Start of Block

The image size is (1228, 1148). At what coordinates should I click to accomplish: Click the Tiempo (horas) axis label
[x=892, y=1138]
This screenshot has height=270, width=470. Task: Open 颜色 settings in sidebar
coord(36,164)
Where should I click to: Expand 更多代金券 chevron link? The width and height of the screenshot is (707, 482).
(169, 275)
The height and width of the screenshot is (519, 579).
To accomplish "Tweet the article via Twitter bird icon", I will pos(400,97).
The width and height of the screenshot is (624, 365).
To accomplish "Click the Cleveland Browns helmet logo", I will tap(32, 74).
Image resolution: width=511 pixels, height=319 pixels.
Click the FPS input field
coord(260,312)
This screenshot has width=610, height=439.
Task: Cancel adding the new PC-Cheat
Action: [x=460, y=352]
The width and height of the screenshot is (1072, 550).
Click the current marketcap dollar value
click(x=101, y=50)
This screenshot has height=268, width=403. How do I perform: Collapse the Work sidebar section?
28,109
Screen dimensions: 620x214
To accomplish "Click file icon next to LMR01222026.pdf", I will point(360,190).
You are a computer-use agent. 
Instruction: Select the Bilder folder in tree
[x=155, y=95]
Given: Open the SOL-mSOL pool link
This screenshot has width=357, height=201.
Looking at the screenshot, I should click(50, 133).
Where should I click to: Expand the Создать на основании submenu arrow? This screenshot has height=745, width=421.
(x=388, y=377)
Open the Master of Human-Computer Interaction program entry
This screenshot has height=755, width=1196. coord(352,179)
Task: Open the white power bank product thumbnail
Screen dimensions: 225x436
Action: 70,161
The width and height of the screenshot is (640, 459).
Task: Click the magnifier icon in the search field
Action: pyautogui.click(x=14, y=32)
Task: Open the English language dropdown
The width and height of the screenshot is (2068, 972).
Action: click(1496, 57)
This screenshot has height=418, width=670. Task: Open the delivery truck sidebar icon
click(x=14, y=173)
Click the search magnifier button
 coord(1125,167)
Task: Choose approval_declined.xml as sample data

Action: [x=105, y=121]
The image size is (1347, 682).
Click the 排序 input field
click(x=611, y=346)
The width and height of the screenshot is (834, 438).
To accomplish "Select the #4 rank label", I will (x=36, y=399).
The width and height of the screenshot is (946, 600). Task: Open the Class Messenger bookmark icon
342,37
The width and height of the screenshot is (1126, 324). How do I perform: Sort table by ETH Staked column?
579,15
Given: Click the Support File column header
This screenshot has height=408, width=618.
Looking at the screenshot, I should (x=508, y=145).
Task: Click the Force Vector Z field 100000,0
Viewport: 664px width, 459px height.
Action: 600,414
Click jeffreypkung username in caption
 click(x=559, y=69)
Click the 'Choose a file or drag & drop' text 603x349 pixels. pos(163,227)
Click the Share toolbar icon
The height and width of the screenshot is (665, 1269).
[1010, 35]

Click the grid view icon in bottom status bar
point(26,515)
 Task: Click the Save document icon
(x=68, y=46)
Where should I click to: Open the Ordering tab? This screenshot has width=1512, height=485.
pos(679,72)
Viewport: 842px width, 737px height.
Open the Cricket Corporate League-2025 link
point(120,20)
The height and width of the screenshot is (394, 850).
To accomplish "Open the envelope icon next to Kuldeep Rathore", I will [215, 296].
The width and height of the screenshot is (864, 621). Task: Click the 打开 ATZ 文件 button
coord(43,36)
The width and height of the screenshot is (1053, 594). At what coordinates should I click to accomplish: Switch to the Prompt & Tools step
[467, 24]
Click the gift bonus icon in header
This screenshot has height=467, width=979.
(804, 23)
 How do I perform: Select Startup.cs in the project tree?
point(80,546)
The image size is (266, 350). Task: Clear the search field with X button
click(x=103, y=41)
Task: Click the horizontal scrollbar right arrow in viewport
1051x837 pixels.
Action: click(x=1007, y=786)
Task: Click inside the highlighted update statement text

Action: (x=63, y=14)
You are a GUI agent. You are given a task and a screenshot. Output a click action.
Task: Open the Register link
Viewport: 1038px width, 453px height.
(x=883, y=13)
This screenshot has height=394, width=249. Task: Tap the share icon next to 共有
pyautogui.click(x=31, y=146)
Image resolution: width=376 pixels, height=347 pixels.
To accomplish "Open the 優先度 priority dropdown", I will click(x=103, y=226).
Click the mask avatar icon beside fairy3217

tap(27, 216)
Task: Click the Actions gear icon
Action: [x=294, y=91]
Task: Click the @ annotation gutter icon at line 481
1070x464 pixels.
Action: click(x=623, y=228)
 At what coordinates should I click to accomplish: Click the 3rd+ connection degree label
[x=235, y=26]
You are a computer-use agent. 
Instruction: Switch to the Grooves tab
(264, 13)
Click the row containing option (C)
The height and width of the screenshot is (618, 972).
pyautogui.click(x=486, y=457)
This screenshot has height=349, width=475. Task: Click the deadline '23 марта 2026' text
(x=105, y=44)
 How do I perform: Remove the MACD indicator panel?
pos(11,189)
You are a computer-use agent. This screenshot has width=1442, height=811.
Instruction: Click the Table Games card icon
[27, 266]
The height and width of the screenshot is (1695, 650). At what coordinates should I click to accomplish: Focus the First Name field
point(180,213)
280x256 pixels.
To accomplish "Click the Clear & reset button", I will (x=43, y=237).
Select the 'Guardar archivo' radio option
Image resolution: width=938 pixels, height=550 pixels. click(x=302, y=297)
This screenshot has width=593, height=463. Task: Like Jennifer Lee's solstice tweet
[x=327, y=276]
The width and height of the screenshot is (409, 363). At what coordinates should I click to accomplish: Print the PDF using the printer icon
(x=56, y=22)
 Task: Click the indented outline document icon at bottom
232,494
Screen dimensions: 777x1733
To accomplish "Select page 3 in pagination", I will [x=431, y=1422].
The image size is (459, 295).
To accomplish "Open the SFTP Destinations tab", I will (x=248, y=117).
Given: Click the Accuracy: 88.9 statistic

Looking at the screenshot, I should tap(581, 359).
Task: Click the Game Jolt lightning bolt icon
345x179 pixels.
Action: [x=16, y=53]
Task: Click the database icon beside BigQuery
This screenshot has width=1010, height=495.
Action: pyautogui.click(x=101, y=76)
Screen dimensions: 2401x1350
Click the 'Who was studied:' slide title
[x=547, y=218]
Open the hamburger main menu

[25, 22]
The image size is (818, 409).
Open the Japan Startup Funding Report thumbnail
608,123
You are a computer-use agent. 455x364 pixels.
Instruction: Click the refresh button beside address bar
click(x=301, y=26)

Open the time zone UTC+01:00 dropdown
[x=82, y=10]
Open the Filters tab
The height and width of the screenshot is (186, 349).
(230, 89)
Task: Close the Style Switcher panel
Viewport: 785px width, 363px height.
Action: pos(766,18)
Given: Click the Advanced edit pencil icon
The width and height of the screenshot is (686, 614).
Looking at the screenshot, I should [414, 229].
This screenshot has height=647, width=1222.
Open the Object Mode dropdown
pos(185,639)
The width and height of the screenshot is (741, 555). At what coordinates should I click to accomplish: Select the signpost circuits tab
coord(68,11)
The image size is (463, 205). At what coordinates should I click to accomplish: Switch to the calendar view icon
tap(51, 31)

End of Block

Aim of the exercise |
Scan the entries for the string "agent" and report only how many lines contain it.

Response to this task |
5